When a server’s IP changes during runtime, HAProxy does not resolve the hostname again when using external Python health check scripts. It will hold on to the old IP forever.
Here’s a timeline of events that triggers an issue for us:
HAProxy starts up and resolves the name of server.com to the IP 123.123.123.123. Backend is marked as UP.
The backend runs a python external health check script for the server every 10 seconds. Python resolves server.com by itself, does it’s tests against the server and keeps it UP.
Python health checks resolve to the new IP, run their tests and everything works fine. Server kept UP.
A request we want to route to server.com comes from a client to HAProxy. HAProxy still has the old 123.123.123.123 IP configured. The request is routed there and we get a 404 as our expected service is no longer there (but it’s still a valid IP with a response). The 404 is returned to the client.
Python health check runs again, resolves to the new IP again and passes the checks. Server kept UP.
We haven’t found a way to force HAProxy to resolve names again at set intervals. Instead it will hold on to valid IPs until either restarted or reloaded.
Do you know any approach we could utilize here to make HAProxy to re-resolve a hostname and take the new IP into use even if the old IP is still functional?
Running our own custom health check scripts is a hard requirement.
Here are some of our related HAProxy configuration snippets. We are using HAProxy 2.9.
resolvers default
parse-resolv-conf
hold other 15s
hold refused 15s
hold nx 15s
hold timeout 15s
hold valid 10s
hold obsolete 15s
backend server.com
option external-check
external-check command /health-check.py
server server.com server.com:443 init-addr libc,none
Thanks for the quick reply @lukastribus . I was under the assumption that a resolvers section named “default” would be “by default” enforced in the servers. Seems that was not the case.
I have now added the resolvers default line to the server line with init-addr none and do see the following in the logs:
[WARNING] (52) : server.com/server.com changed its IP from (none) to 103.18.17.221 by default/127.0.0.11.
[WARNING] (52) : Server server.com/server.com ('server.com') is UP/READY (resolves again).
[WARNING] (52) : Server server.com/server.com administratively READY thanks to valid DNS answer.
[WARNING] (52) : server.com/server.com changed its IP from (none) to 103.18.17.221 by DNS cache.
[WARNING] (52) : Server server.com/server.com ('server.com') is UP/READY (resolves again).

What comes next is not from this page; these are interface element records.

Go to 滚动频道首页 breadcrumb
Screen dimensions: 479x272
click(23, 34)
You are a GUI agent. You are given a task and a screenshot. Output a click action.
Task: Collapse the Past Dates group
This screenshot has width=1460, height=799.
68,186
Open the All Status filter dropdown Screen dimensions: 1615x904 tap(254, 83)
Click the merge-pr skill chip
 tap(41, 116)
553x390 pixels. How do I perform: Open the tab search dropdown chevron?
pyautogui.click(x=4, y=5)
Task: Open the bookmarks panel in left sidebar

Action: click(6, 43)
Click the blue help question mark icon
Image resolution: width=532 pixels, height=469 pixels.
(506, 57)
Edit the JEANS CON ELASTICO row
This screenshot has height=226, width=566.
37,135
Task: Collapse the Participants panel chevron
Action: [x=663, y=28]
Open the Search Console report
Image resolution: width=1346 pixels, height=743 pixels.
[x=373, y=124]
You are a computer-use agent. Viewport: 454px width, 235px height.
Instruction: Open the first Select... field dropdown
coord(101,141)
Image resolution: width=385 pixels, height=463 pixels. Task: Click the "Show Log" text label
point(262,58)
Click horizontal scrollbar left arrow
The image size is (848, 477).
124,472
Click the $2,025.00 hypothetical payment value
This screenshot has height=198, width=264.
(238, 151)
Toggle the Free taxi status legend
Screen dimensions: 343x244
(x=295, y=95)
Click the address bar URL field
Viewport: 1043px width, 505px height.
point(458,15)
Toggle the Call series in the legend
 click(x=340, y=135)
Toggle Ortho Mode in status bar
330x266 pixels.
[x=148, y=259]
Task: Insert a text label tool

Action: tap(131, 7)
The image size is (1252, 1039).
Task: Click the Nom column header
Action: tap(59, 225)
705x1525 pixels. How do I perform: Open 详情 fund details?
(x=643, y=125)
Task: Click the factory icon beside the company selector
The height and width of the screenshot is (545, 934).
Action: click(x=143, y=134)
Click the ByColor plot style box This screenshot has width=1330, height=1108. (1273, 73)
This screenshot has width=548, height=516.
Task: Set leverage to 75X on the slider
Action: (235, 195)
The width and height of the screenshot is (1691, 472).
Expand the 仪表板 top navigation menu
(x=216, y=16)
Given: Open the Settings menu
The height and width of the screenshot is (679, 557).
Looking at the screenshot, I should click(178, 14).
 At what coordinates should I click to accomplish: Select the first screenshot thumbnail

However, after HAProxy is running, to test things out, I’m manually overriding this in the etc/hosts file:
127.0.0.1 server.com
After saving the file, HAProxy never updates its IP for server.com to be 127.0.0.1. It remains the original 103.18.17.221 no matter how long I wait. If I keep sending requests to HAProxy, they all land on 103.18.17.221 as well.
If I restart HAProxy I get the following line:
server.com/server.com changed its IP from (none) to 103.18.17.221 by DNS cache.
I would like the cache to expire, or some other mechanism to trigger a re-resolve. Any suggestions?
Thanks @lukastribus . We figured out the /etc/hosts was not being taken into account and ran our own fake DNS server. With that we were able to change the IP resolution and noticed that HAProxy does pick up the changes.
The keys were removing the libc resolution (we initially thought it was only for startup after which HAProxy would move into the default resolvers) and adding the resolvers default line to the default-server line to actually take it into use (we thought the default resolver would be used by default).
The issue with mixing libc resolution with resolvers is that you don’t notice when something is broken with the resolver configuration during startup. You only notice because changes are not picked up.
By removing libc you make sure that either resolvers are correctly configured, or nothing would work at all.